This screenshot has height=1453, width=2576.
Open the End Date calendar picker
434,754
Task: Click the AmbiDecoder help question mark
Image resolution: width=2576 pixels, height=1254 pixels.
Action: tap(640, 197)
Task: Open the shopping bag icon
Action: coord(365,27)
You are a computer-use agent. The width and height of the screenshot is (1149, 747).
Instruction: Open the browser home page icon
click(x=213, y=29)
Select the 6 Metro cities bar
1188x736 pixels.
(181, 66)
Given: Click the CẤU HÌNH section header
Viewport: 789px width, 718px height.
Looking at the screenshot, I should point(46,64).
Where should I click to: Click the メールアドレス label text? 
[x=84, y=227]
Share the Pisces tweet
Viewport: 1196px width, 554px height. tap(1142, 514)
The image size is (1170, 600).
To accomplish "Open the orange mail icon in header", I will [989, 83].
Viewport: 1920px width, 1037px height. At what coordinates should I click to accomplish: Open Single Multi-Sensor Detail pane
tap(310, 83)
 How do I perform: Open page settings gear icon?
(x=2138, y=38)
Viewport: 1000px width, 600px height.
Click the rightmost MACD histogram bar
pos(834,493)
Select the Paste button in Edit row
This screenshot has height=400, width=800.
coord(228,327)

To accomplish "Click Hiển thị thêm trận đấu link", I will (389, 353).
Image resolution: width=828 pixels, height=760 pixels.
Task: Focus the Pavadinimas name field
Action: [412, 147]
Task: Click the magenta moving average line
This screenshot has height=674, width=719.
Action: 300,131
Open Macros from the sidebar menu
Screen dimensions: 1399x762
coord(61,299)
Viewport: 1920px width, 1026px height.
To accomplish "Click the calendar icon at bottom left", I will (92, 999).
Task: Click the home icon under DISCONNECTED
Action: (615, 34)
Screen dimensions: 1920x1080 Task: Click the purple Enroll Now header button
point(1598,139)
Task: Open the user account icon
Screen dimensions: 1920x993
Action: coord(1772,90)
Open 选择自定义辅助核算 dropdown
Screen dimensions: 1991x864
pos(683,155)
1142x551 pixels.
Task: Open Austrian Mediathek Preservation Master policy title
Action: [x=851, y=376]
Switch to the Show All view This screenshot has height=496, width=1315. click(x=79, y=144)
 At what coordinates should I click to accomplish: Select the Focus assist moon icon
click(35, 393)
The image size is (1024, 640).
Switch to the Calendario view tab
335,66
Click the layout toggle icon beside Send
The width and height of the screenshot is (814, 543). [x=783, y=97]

Exercise - Revise the items from the line with "Given: Click the CẤU HÌNH section header" up to and including the line with "coord(228,327)", replacing "Paste button" with "Cut button" and leaving everything else unchanged. Return only those lines.

Written answer -
Given: Click the CẤU HÌNH section header
Viewport: 789px width, 718px height.
Looking at the screenshot, I should point(46,64).
Where should I click to: Click the メールアドレス label text? 
[x=84, y=227]
Share the Pisces tweet
Viewport: 1196px width, 554px height. tap(1142, 514)
The image size is (1170, 600).
To accomplish "Open the orange mail icon in header", I will [989, 83].
Viewport: 1920px width, 1037px height. At what coordinates should I click to accomplish: Open Single Multi-Sensor Detail pane
tap(310, 83)
 How do I perform: Open page settings gear icon?
(x=2138, y=38)
Viewport: 1000px width, 600px height.
Click the rightmost MACD histogram bar
pos(834,493)
Select the Cut button in Edit row
This screenshot has height=400, width=800.
coord(228,327)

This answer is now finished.